Movement III – Cool Head, Warm Heart – also in two parts, starts with a purposeful and bold timpani solo supportively punctuated by low brass and percussion. That builds into a full ensemble passage and concludes with the entire ensemble vigorously “ripping” into the second portion. Percolating rhythms in percussion provide underlying energy as woodwinds enter with ostinato-like scalar melodic lines that gradually become more harmonically complex. A trumpet line and low brass propel the ensemble forward to a passage marked “joyous spirit.” Major chords in second inversion are featured as primary material, taking impetus from their more supportive use in the first movement. Calmer energy follows and introduces a hymn-like melody in lower sonorities. Snippets and variations of the hymn melodic phrases enter randomly above a passacaglia-like bass line, building to a plagal cadence that abruptly shifts to a brisk tempo and higher energy leading to the flourish of a strong finish.

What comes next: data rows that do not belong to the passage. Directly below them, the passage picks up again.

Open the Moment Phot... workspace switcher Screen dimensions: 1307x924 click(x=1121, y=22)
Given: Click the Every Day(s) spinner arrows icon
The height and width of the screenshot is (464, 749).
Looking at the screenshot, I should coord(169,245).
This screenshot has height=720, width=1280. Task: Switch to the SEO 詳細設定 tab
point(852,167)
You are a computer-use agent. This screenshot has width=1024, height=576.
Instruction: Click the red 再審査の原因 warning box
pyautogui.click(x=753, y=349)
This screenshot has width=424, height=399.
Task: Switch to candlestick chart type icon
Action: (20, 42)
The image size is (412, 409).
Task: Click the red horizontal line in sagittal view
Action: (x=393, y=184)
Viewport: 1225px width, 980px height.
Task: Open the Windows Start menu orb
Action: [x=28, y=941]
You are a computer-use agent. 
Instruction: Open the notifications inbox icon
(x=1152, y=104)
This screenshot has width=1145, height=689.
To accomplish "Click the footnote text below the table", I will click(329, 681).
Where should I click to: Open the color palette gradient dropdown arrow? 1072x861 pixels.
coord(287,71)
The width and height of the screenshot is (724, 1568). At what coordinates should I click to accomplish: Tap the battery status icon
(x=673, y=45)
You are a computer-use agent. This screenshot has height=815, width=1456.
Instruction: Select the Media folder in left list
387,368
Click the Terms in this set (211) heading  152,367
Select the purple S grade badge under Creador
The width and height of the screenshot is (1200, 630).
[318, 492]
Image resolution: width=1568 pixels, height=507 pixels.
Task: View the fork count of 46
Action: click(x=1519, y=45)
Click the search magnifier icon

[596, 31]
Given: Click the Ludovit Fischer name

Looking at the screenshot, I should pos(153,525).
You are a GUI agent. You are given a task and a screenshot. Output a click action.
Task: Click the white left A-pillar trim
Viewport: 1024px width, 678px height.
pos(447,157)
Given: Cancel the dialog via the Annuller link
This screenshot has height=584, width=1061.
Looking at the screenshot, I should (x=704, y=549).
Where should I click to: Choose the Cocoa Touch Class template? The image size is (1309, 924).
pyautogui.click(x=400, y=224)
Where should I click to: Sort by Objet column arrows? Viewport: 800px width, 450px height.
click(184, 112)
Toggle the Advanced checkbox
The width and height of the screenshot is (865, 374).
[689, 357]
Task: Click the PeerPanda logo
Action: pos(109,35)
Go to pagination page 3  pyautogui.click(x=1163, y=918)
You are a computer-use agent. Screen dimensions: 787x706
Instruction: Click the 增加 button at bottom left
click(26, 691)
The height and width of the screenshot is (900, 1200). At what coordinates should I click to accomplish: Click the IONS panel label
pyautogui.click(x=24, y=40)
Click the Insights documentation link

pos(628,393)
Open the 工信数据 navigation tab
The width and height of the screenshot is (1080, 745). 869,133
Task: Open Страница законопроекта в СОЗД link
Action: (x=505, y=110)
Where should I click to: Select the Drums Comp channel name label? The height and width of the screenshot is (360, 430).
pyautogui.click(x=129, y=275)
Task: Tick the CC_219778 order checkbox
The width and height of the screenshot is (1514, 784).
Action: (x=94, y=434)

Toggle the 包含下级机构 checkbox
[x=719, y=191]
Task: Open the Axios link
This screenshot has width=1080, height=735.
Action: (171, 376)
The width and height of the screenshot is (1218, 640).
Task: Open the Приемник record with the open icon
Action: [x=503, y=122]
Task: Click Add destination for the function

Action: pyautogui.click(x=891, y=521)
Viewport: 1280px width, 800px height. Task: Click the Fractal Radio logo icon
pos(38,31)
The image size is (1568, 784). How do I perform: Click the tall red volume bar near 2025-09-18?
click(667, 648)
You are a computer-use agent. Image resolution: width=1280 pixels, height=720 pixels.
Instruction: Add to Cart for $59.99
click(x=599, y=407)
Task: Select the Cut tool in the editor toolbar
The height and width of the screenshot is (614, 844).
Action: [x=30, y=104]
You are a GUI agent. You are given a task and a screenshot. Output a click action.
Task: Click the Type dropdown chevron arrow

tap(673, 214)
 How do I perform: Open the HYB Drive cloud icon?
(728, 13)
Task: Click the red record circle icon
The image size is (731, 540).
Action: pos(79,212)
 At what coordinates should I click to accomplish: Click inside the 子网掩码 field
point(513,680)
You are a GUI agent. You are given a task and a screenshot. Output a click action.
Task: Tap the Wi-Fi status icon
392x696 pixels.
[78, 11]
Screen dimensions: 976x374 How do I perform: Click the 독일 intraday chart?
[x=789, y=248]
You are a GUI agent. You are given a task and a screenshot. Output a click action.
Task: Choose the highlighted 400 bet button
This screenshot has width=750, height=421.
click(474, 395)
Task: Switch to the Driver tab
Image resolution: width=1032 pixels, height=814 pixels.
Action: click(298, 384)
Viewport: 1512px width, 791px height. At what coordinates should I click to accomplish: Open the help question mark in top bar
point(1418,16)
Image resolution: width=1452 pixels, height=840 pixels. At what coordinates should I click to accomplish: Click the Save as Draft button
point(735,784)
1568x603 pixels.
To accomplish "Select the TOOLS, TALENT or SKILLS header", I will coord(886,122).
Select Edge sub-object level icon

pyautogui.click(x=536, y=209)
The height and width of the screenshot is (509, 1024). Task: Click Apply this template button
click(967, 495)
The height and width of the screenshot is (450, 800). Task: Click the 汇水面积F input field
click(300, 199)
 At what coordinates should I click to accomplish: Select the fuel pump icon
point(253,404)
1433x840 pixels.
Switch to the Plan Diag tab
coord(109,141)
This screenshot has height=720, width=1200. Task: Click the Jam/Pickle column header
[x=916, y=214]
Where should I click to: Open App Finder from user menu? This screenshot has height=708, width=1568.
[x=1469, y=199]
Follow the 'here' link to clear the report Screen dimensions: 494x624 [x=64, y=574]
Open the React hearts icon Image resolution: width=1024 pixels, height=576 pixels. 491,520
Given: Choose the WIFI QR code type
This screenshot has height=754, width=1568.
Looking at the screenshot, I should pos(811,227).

Jay Kennedy’s career encompasses varied and successful experiences as a composer, arranger, producer, educator, entrepreneur, and administrative leader. Before retiring in 2022, he was the Vice President for Academic Affairs and Vice Provost at Berklee College of Music in Boston, Massachusetts. Before his work in collegiate education, Kennedy composed and produced music for hundreds of television commercials (Coca-Cola, McDonald's, Pontiac, Levi's, Nike, etc.). His music has been heard in feature films (Wayne’s World, Lethal Weapon 2), and television series (One Tree Hill, Felicity), and he was a 2002 Grammy Award finalist for arrangements on Virtuosi by Gary Burton and Makoto Ozone. Kennedy is also active in the marching arts as an adjudicator and clinician and was inducted into the Drum Corps International Hall of Fame in 2007.